The profile of a typical guitar student is a person who does not spend a lot of time playing sports, does not participate in scouts, does not belong to a youth group at church, etc. The guitar ensemble may be the first time a guitar student has been a part of a team, or something that is bigger than oneself.

2) Musicality

Playing ensemble music provides an opportunity to teach vertical alignment, articulation and playing in time. These important skills tend to get missed when playing solo guitar.

3) Public Performance

Img: Roger Reuver
The chances of your young guitar students putting on a solo public performance are probably several years off (not counting family parties). Ensemble work gives them a chance to play a show.

4) Break Out of the Box

Playing in ensemble performances and events leads to opportunities. Ensembles tend to travel and/or participate in a district events.

5) Independent Counting

Ensemble players must learn to count on their own because there are other voices playing different rhythms and notes.

6) Expression

Ensemble work is also a great opportunity to teach dynamics, timbre and balance. Again, areas in music which often are overlooked when solo playing.

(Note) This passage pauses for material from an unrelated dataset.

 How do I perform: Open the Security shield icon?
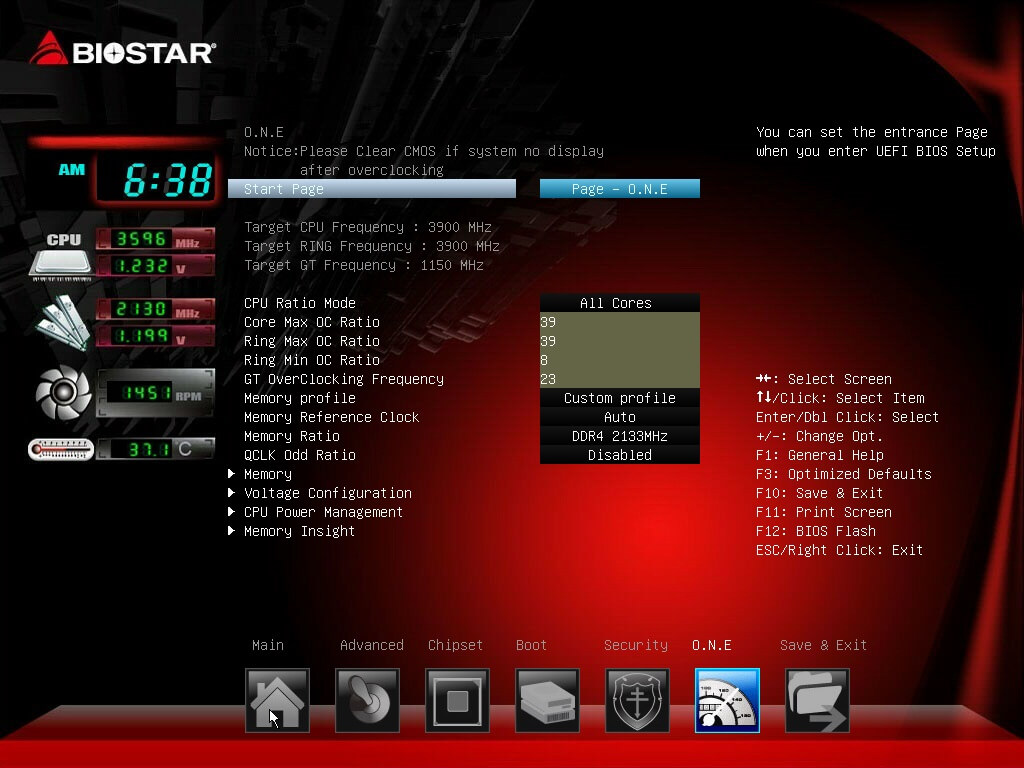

7) Engagement for the Whole Class

Ensembles are a vehicle for involving all students in the classroom irrespective of ability. Some students will play more challenging parts, while others will play easier roles: ensembles can’t exist without that contrast.

8) Promote Competition

Ensembles can be a vehicle for competition for chair placement, district honor ensembles, solo & ensemble, etc. Competition means that there is a reason to be good, i.e., practice!!!!

9) Follow a Conductor

Students will learn to follow a conductor as s/he ties the entire group together. This will be an extremely important skill as your student matures as a musician.

10) Application

Ensemble music can be the application of the technique that is being taught in the classroom.